As a contracting officer, you can mitigate this. It is your responsibility to determine whether a labor violation is severe enough to warrant a determination of nonresponsibility, and you are the ultimate authority on a contract award – unless the prospective contractor is a small business. In that instance, you must still comply with the Subpart 19.6, Certificates of Competency and Determinations of Responsibility.

The Key Take-Aways

  1. FPSW’s purpose is to increase efficiency and cost savings, however, nothing is guaranteed. As the contracting officer, it is your responsibility to ensure your decisions will increase efficiency and costs savings – regardless of whether that award is to a contractor with or without labor violations.
  1. FPSW applies to all contracts exceeding $500,000. The only exception is for subcontracts exceeding $500,000 that are for COTS items. So, you, as the contracting officer will be putting the FPSW provisions and clauses in every contract that exceeds $500,000 – only prime contractors have to worry about whether to include them in the flow-down.
  1. A new website is being developed to track labor violations. Keep your eye out for it, and use it. Until then, be sure to read the contractor’s FPSW reps and certs when proposals are submitted. If a disclosure is made, proceed with the next take-away.
  1. There are many types and many degrees of labor violations. It’s not your job to know them all comprehensively. It is your job to have a basic understanding of what they are and to consult your ALCA when a violation is disclosed. Do not try to interpret the labor laws yourself. Save yourself the despair and consult those for whom this new position was created.
  1. Use your business acumen to make sound business decisions when making an award. The ALCA recommendation is just that – a recommendation. It is your responsibility as a contracting officer to achieve the best value for the government. Furthermore, suspension and debarment is not meant to be punitive – past violations do not render a contractor irresponsible on current opportunities.

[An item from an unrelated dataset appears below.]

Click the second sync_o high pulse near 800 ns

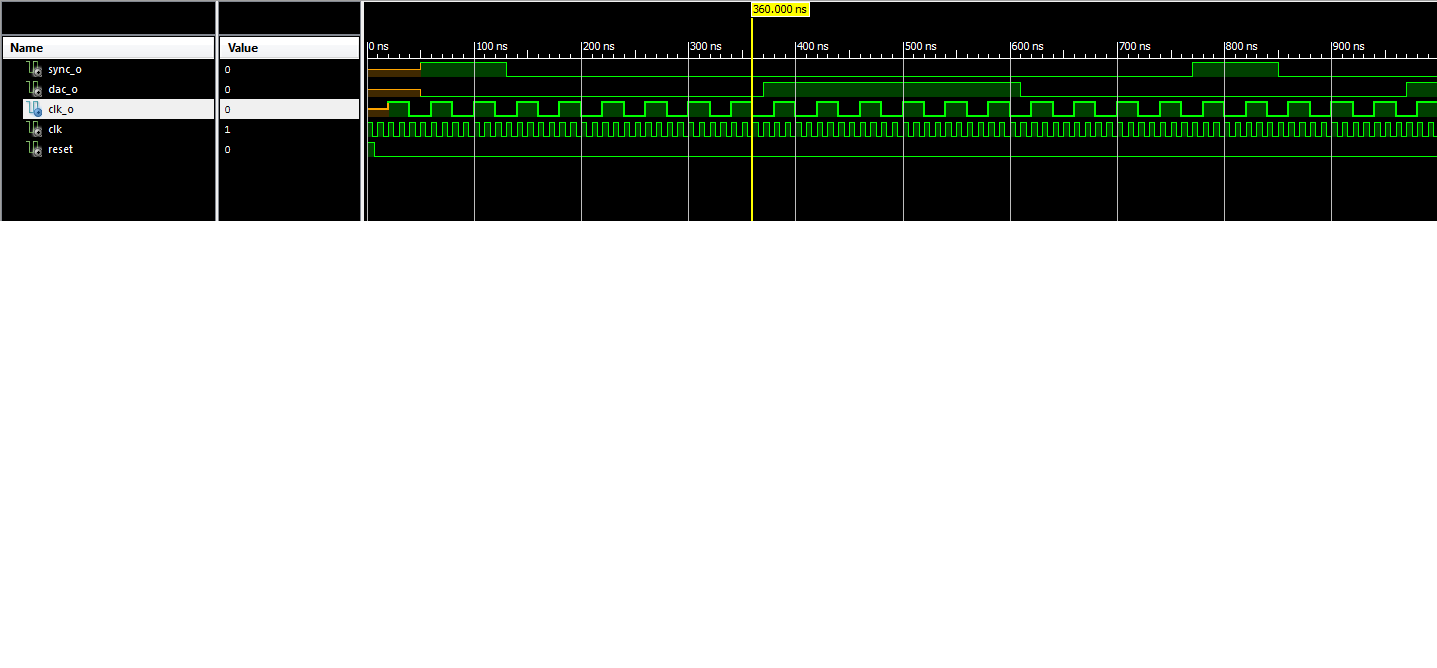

By virtue of your warrant, the government has entrusted you as its agent in ensuring it receives the best value for the products and services it requires. Contrary to widely held beliefs about the rule, your actions, as the contracting officer, will significantly determine the effects of this rule – not the rule itself. So I say, when April comes around and the final rule is released, don’t freak out. This is simple… I’ve laid out the proposed roadmap for you.

Make sound business decisions… document your rationale… and you’ll be fine. I’ll see you here again in April to discuss the final rule!